One of the most innovative features of the CyberKnife technology is the capability of robotic radiosurgery to deliver targeted treatment to areas that move due to breathing—such as the lung, prostate, pancreas, liver, and kidney—minimizing damage to surrounding healthy tissues. It is the first system in the world that is specifically designed to treat tumors anywhere in the body with sub-millimeter accuracy, without limiting the patient’s mobility during treatment. Image guidance and computer controlled robotics combine to continuously track, detect and correct for tumor and patient movement throughout the treatment. Because of this approach, extreme precision and accuracy is possible without the need for a head or body frame as is required with other radiosurgery treatment systems.
The additional patient benefits from the CyberKnife System are significant. It can be used for inoperable tumors, and the treatment is performed on an outpatient basis. CyberKnife can also treat multiple tumors at different locations in the body during a single treatment session.
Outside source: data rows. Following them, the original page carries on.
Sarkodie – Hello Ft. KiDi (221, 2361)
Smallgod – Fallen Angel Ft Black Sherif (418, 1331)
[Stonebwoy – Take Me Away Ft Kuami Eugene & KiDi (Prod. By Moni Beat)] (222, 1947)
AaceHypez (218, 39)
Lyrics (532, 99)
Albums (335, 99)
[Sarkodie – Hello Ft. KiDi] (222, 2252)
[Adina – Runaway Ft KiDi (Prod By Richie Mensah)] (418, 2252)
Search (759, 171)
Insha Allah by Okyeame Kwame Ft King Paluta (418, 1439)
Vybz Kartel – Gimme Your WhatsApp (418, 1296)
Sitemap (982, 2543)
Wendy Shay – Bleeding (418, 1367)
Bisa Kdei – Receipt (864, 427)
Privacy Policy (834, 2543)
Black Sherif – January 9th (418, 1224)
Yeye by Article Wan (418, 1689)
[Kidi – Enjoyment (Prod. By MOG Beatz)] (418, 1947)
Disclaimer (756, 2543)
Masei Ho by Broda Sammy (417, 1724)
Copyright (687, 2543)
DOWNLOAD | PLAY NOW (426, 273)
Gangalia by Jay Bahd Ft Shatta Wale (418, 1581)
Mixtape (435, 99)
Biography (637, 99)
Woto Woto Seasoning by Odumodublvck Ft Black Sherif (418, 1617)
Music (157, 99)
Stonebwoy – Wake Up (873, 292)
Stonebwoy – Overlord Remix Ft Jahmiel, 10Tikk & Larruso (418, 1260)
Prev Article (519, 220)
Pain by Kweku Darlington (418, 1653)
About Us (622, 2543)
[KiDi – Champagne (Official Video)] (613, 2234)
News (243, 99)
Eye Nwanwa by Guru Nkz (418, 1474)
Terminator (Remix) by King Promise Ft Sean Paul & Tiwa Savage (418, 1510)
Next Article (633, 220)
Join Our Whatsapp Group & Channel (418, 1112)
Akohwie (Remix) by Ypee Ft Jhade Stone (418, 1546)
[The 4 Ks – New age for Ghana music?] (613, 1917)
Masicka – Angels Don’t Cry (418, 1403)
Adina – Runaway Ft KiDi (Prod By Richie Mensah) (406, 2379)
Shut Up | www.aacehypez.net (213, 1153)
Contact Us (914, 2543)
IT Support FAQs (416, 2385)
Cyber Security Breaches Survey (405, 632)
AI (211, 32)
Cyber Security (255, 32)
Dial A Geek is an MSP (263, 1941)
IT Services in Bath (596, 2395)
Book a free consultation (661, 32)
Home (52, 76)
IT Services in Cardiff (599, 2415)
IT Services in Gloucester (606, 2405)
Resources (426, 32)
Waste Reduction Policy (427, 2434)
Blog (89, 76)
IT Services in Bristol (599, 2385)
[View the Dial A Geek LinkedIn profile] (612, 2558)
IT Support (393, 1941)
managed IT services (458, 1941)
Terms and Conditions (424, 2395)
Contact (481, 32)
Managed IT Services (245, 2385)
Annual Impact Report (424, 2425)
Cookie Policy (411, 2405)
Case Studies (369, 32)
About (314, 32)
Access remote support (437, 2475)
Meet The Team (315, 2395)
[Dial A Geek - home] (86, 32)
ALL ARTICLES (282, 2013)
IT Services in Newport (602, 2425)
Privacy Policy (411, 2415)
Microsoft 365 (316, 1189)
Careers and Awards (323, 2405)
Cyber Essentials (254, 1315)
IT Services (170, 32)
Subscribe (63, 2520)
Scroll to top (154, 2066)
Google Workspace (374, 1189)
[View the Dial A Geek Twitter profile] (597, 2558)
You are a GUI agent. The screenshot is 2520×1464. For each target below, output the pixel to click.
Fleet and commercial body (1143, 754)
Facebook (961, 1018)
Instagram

Patients with cancer pain routinely experience dramatic relief after receiving CyberKnife treatments and have a shorter treatment time and faster recovery period than traditional methods.
“The response from the community since announcing the acquisition of CyberKnife earlier this year has been very positive,” said Dr. Walter Sahijdak, radiation oncologist, Saint Joseph Mercy Health System. “St. Joseph Mercy Hospital in Ann Arbor will house one of only 50 CyberKnife units in the country and one of 70 worldwide, so until now access to treatment has been extremely limited. Patients and their families will all benefit from having this new line defense in the fight against cancer right here in Michigan.”
St. Joseph Mercy Hospital in Ann Arbor is among a growing number of elite hospitals in the country to incorporate the $4 million CyberKnife System as an essential tool in its cancer treatment process. SJMHS is the first health care system in the state of Michigan to offer the CyberKnife System to patients.